Multi-Objective Water Strider Algorithm for Complex Structural Optimization: A Comprehensive Performance Analysis
Kanak Kalita, N. Ganesh, Rama Chandran Narayanan, Pradeep Jangir, Diego Oliva, Marco Pérez‐Cisneros
Abstract
For various daunting physical world structural optimization design problems, a novel multi-objective water strider algorithm (MOWSA) is proposed, and its non-dominated sorting (NDS) framework is explored. This effort is inspired by the recent proposals for the Water Strider Algorithm, a population-based mathematical paradigm focused on the lifespan of water strider insects. The crowding distance characteristic is integrated into MOSWA to improve the exploration and exploitation trade-off behavior during the advancement of the quest. Furthermore, the suggested a posteriori approach exercises the NDS technique to maintain population diversity, a key issue in meta-heuristics, especially for multi-objective optimization. Structural mass reduction and nodal deflection maximization are two diverse objectives for the posed design problems. At the same time, stress on the components and discrete cross-sectional areas are imposed on safety and side constraints, respectively.

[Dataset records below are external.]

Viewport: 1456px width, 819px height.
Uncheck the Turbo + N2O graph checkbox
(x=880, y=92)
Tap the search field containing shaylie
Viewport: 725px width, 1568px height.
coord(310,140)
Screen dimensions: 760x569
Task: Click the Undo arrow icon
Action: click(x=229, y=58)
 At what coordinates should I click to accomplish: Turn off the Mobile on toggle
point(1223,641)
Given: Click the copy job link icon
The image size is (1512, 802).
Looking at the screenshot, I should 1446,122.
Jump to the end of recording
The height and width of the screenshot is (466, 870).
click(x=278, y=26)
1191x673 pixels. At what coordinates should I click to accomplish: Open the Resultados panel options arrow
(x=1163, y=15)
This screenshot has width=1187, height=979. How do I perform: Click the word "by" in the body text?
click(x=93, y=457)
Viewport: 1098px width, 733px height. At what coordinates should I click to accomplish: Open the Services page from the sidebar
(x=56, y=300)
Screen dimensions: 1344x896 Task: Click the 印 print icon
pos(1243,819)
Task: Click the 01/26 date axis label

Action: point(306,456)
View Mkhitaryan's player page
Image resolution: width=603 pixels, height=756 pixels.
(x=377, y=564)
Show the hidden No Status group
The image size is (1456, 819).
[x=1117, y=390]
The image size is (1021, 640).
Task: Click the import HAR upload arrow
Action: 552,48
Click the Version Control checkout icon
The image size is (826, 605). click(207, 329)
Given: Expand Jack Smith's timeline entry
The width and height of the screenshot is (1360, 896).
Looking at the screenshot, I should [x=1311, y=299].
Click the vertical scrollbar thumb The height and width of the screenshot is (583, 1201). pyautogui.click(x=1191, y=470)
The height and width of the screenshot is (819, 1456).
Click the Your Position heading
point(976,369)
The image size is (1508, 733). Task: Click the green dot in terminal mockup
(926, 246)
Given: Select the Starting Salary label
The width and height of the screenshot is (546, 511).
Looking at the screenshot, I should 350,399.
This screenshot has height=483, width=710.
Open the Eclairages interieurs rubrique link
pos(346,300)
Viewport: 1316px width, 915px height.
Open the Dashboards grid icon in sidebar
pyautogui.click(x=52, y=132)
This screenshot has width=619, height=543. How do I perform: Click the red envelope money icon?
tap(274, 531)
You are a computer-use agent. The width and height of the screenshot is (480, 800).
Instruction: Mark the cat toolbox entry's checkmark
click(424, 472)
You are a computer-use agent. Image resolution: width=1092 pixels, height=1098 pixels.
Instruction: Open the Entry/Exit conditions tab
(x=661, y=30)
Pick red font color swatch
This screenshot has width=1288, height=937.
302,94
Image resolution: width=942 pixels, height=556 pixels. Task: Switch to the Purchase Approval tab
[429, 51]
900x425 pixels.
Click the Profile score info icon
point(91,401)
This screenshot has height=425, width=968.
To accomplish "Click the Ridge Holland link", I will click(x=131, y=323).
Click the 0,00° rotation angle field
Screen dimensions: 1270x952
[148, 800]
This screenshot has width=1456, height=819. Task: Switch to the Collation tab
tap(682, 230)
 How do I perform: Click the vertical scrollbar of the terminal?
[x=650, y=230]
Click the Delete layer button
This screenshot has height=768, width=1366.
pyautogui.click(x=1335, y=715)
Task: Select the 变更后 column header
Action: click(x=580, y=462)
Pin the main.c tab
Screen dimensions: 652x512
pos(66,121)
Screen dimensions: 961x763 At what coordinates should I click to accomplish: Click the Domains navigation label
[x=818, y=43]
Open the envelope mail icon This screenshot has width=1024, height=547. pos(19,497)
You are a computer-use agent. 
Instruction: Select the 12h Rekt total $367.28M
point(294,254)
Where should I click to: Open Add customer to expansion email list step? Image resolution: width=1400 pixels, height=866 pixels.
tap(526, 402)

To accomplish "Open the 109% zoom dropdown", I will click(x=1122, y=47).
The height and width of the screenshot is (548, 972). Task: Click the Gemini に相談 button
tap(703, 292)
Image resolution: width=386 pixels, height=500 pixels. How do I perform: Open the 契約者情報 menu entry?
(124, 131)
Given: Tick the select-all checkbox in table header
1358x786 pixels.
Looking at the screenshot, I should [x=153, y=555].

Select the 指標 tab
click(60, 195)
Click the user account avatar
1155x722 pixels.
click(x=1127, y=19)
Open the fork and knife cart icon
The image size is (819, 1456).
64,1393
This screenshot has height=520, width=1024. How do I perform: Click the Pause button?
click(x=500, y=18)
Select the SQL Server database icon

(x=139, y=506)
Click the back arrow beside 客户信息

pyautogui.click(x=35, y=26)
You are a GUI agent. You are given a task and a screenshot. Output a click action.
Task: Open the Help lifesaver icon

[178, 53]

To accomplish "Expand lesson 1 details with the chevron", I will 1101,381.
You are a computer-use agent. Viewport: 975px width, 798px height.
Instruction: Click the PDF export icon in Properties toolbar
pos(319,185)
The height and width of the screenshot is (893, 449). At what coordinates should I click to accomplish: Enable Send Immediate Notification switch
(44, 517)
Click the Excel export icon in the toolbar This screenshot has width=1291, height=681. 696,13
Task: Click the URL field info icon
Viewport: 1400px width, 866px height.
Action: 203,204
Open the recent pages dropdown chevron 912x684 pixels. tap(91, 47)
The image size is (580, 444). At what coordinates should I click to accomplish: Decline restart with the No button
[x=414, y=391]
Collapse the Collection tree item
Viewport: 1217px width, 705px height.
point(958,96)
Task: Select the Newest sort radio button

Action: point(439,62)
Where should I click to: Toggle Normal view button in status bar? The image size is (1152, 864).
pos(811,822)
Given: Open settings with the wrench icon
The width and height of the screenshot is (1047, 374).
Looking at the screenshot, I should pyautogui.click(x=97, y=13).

Eight planar and spatial truss design problems demonstrate the utility of the proposed MOSWA approach for solving complex problems where the performance analysis is based on ten globally accepted metrics. Moreover, MOSWA outcomes were compared with four state-of-the-art optimization techniques to measure the viability of the suggested algorithm. MOSWA outperforms other considered algorithms concerning computational run to achieve optimal solutions and their qualitative behavior over Pareto fronts.